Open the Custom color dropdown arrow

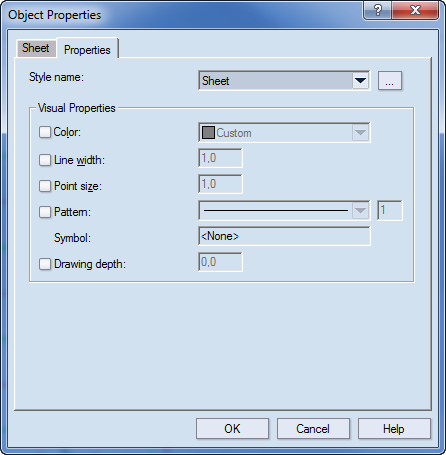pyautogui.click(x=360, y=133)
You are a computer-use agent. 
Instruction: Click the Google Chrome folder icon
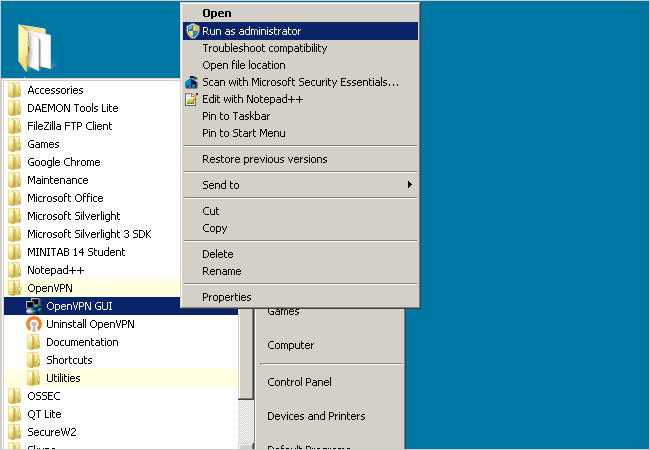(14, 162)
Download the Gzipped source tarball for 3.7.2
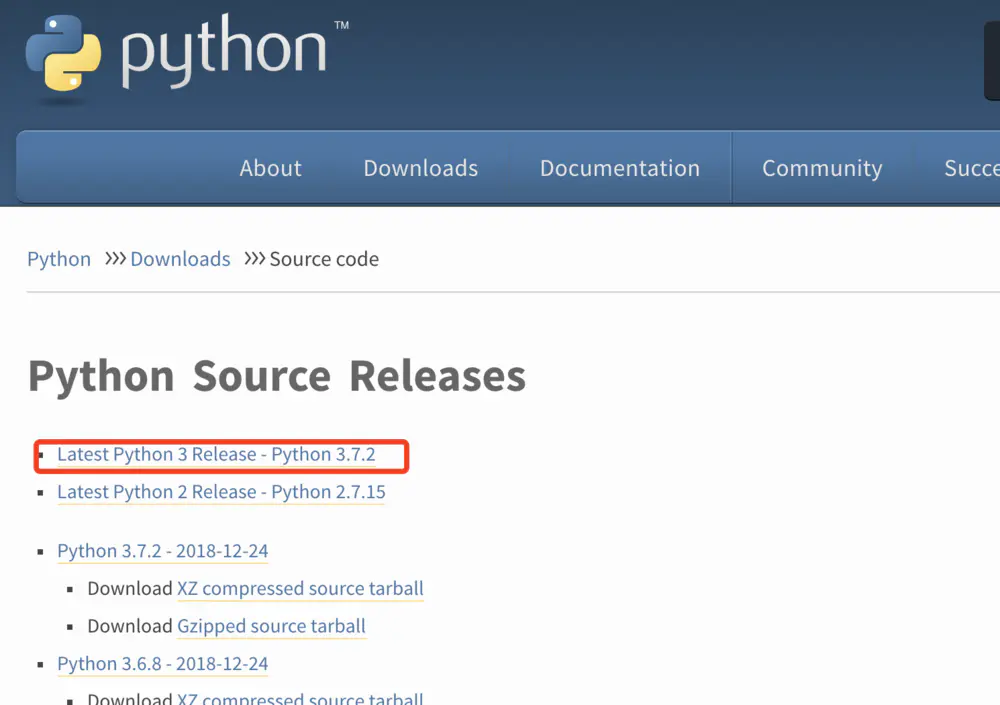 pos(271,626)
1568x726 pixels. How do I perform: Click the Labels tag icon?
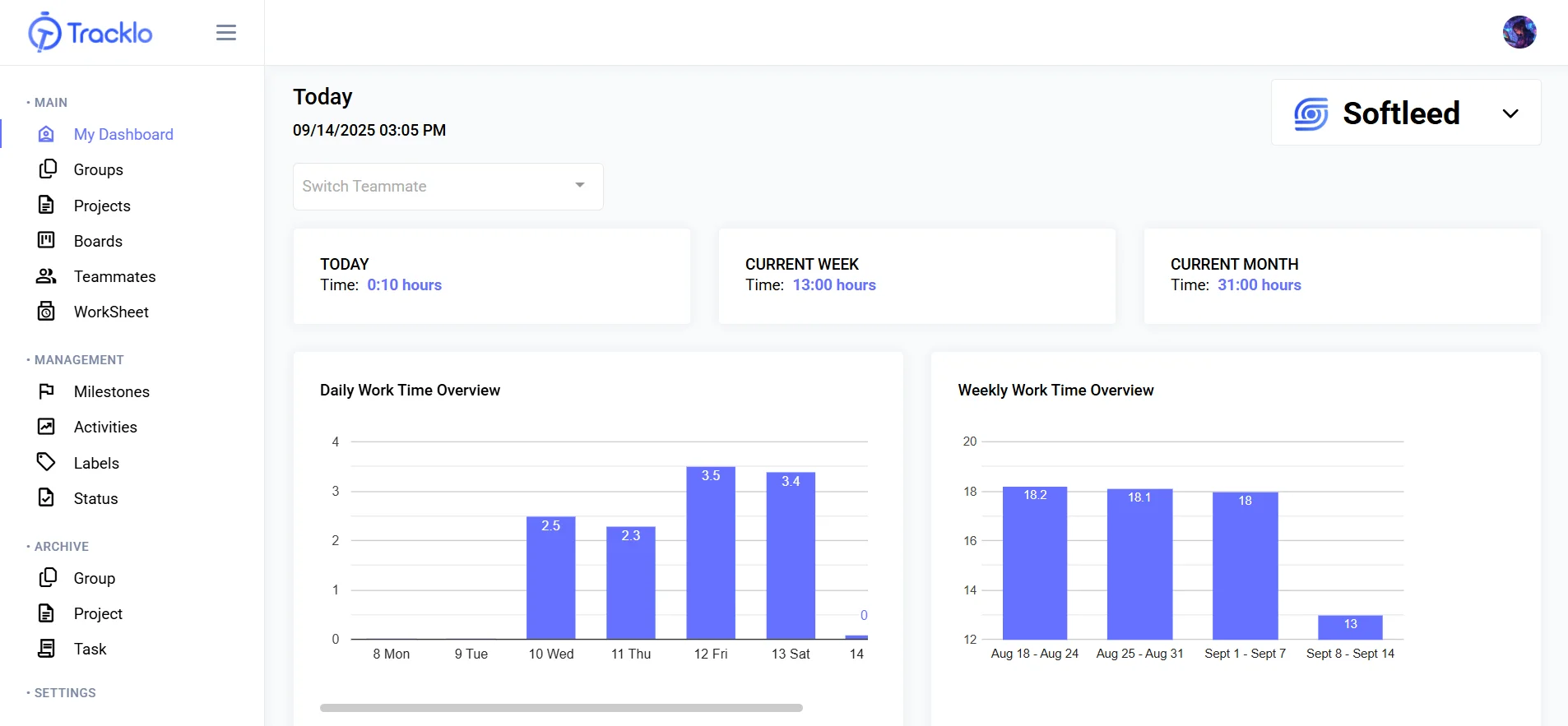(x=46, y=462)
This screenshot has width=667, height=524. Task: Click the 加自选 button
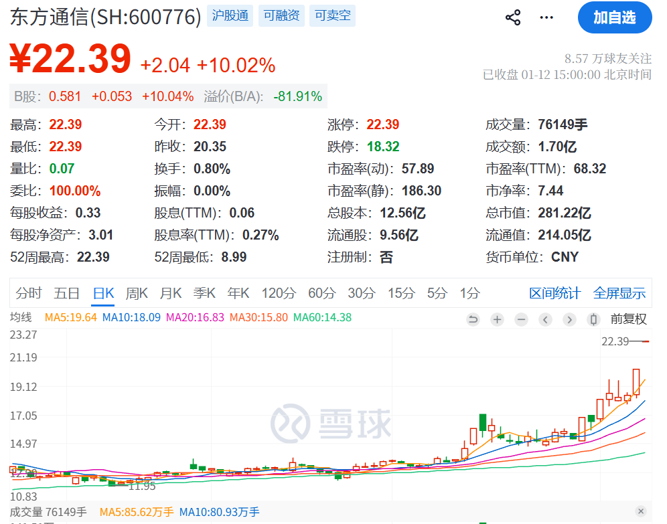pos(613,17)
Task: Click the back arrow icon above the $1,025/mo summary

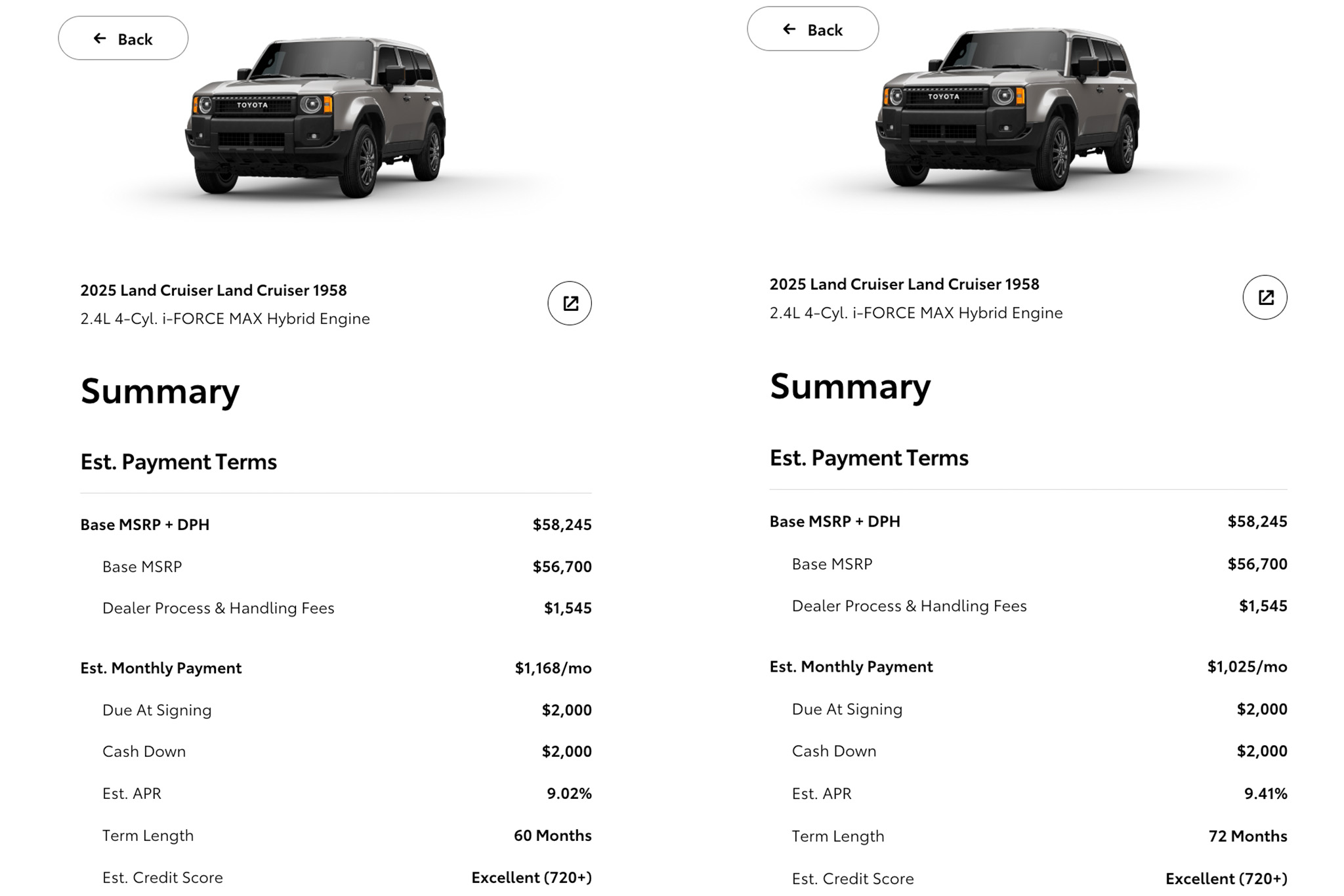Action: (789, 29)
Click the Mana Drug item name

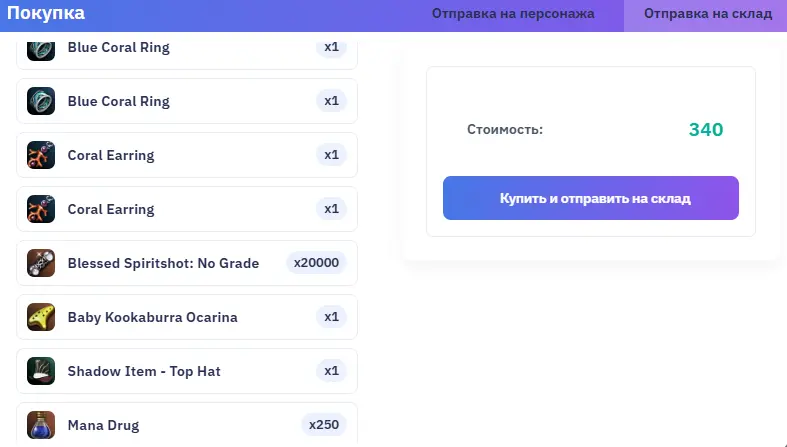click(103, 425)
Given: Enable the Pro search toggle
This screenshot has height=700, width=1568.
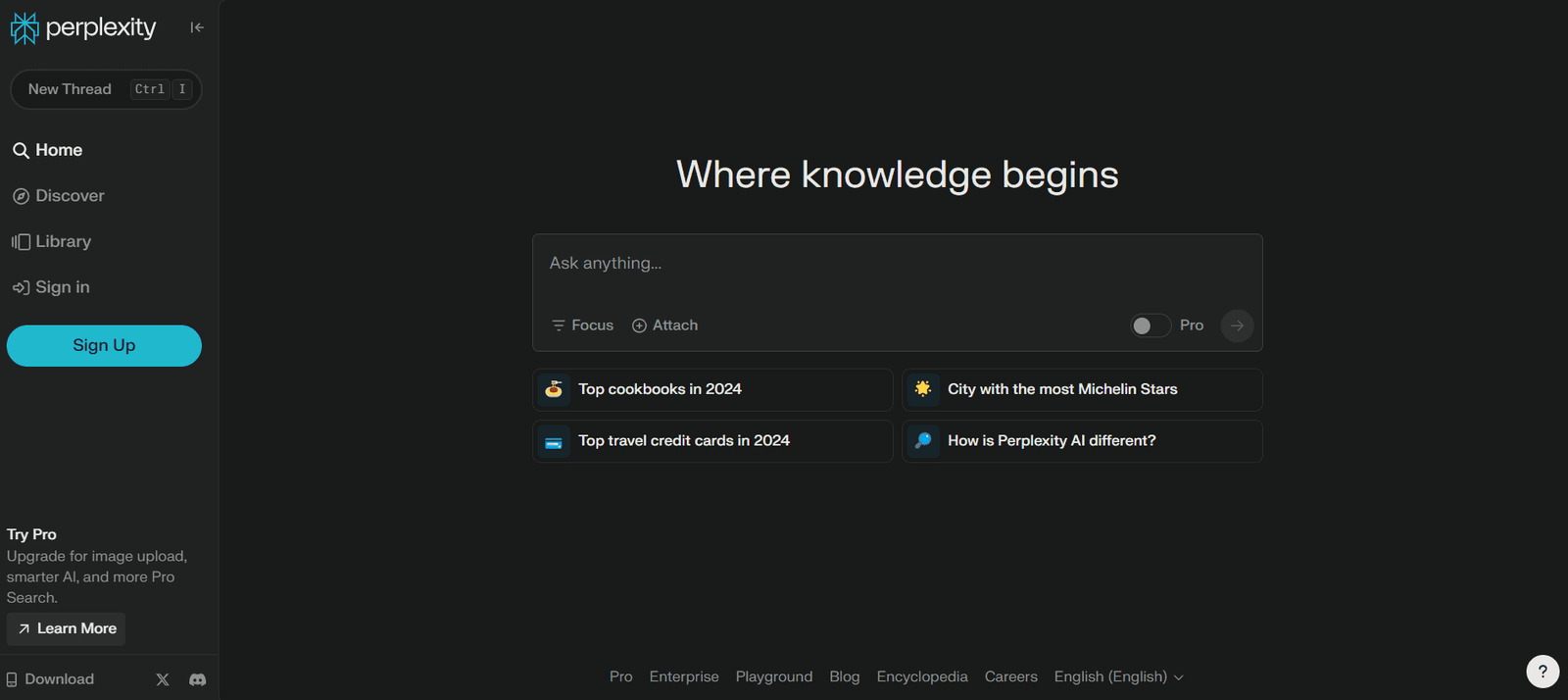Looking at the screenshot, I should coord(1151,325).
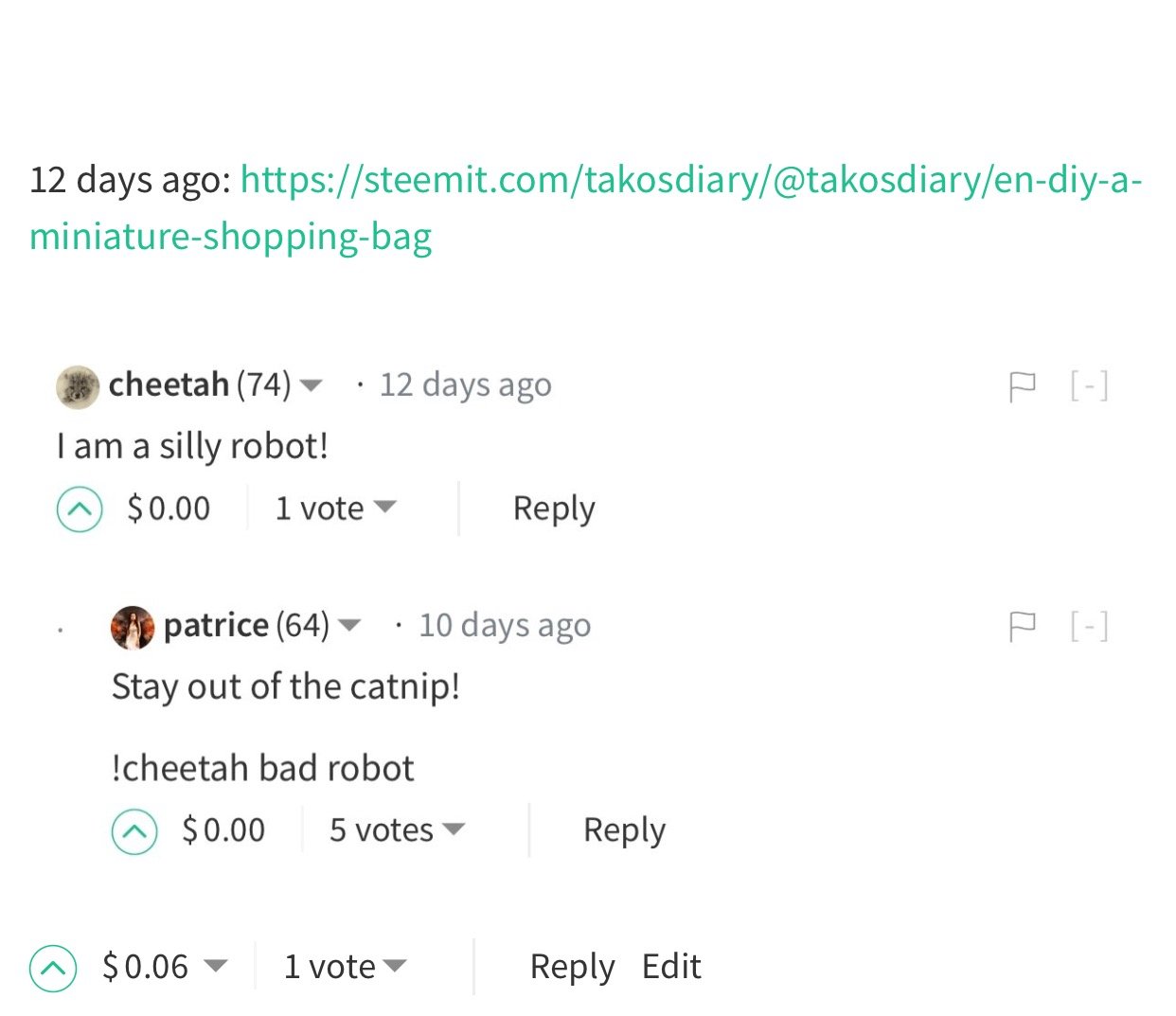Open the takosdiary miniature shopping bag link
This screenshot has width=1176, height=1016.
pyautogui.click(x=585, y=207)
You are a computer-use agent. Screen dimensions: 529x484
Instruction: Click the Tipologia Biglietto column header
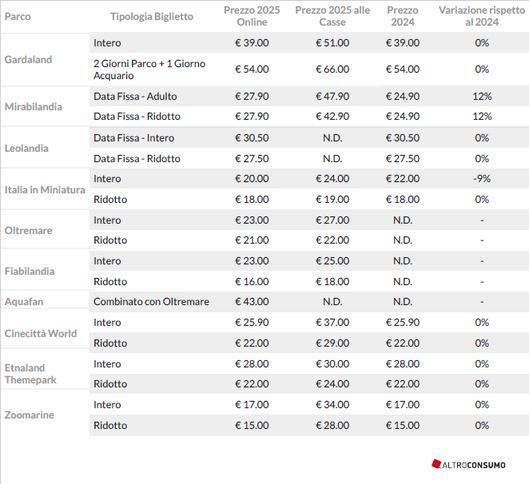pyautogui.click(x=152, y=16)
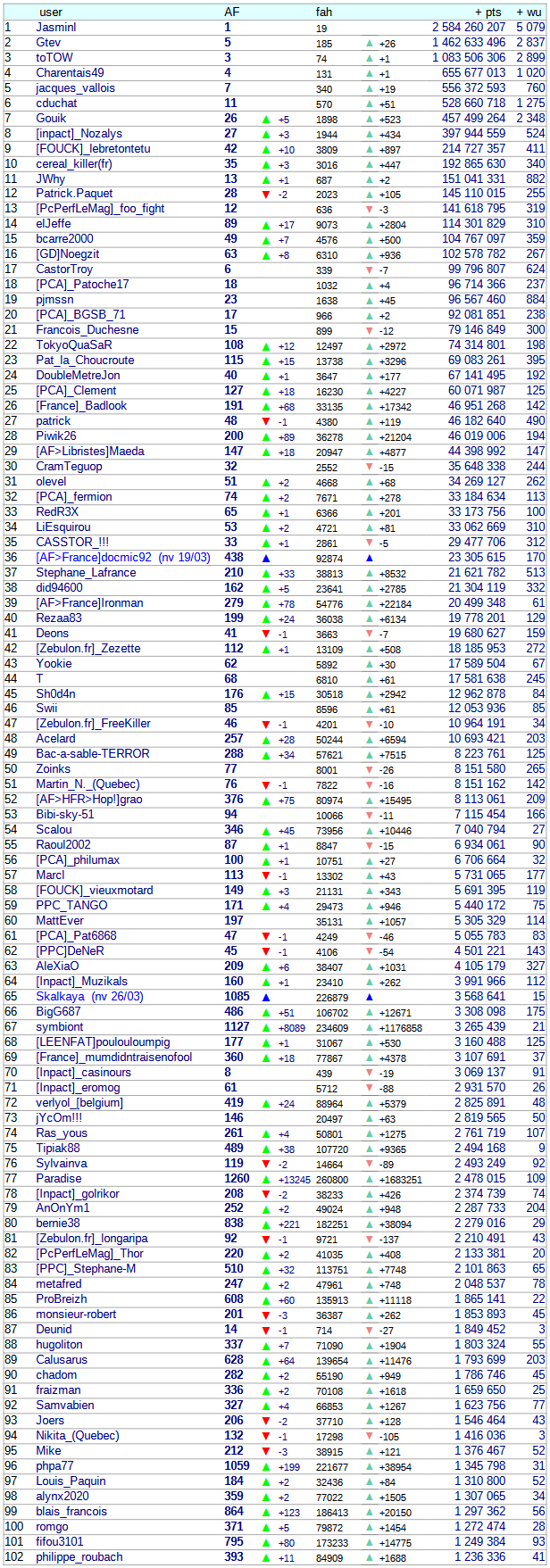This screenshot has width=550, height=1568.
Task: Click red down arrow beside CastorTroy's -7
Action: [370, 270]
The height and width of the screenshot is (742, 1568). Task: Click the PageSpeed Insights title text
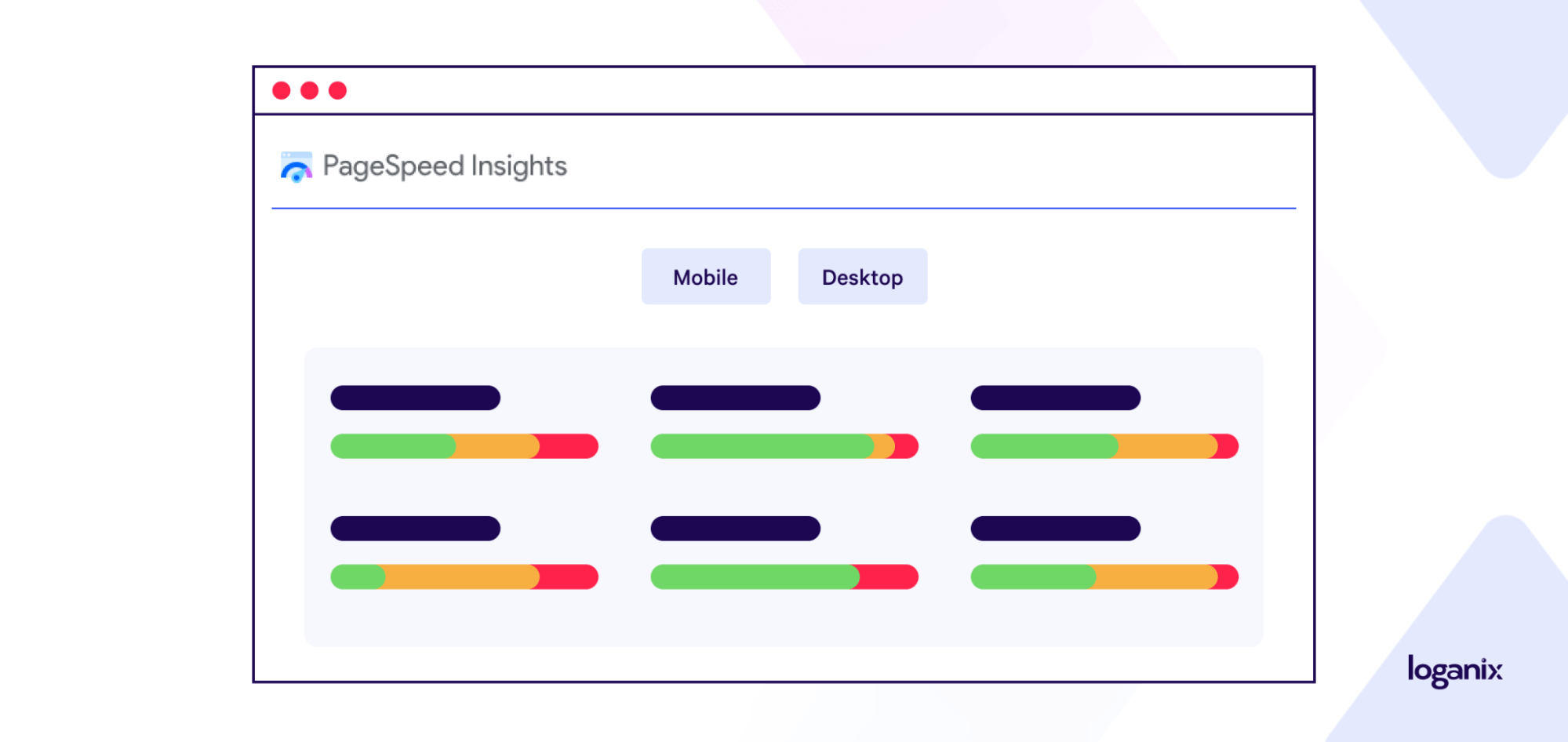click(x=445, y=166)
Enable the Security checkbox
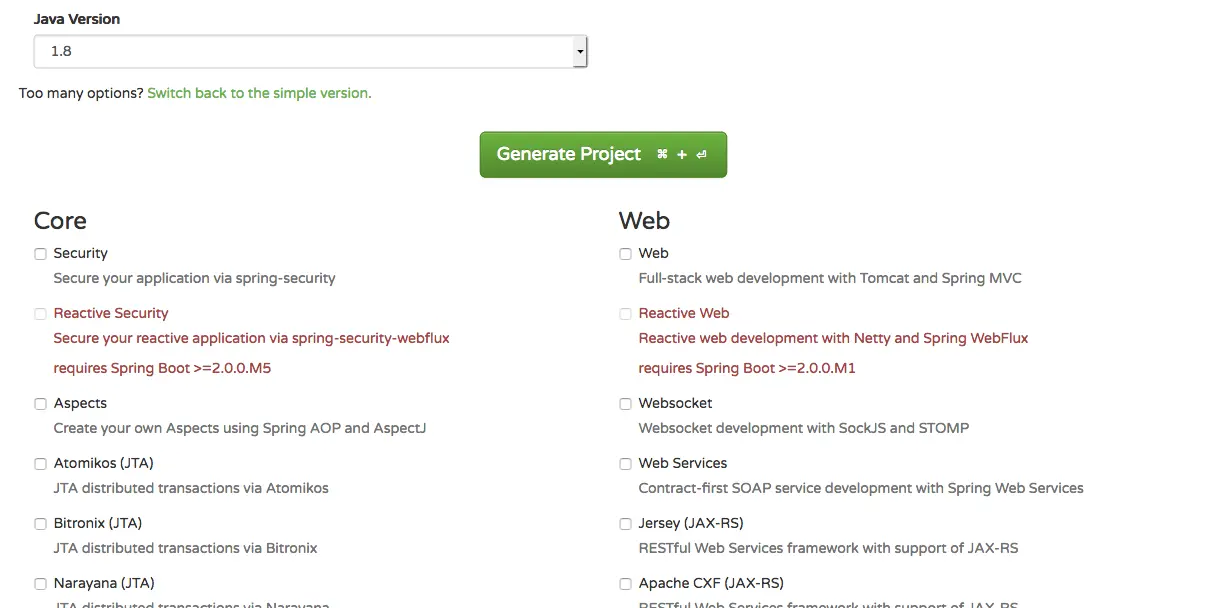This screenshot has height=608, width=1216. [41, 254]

◆ ◆ ◆ ◆ ◆

> **Instructions for the task**: Here the job is to print all the entries above exactly, minus the images.

> **Answer below**:
Open the Custom color dropdown arrow

pyautogui.click(x=360, y=133)
You are a computer-use agent. 
Instruction: Click the Google Chrome folder icon
(14, 162)
Download the Gzipped source tarball for 3.7.2
 pos(271,626)
1568x726 pixels. How do I perform: Click the Labels tag icon?
(x=46, y=462)
This screenshot has width=667, height=524. Task: Click the 加自选 button
pos(613,17)
Task: Click the back arrow icon above the $1,025/mo summary

Action: (789, 29)
Click the Mana Drug item name

click(103, 425)
Given: Enable the Pro search toggle
This screenshot has height=700, width=1568.
Looking at the screenshot, I should coord(1151,325).
Open the takosdiary miniature shopping bag link
This screenshot has width=1176, height=1016.
pyautogui.click(x=585, y=207)
You are a computer-use agent. Screen dimensions: 529x484
Instruction: Click the Tipologia Biglietto column header
pyautogui.click(x=152, y=16)
This screenshot has width=550, height=1568.
Task: Click red down arrow beside CastorTroy's -7
Action: [370, 270]
The height and width of the screenshot is (742, 1568). Task: Click the PageSpeed Insights title text
click(x=445, y=166)
Enable the Security checkbox
This screenshot has height=608, width=1216. [41, 254]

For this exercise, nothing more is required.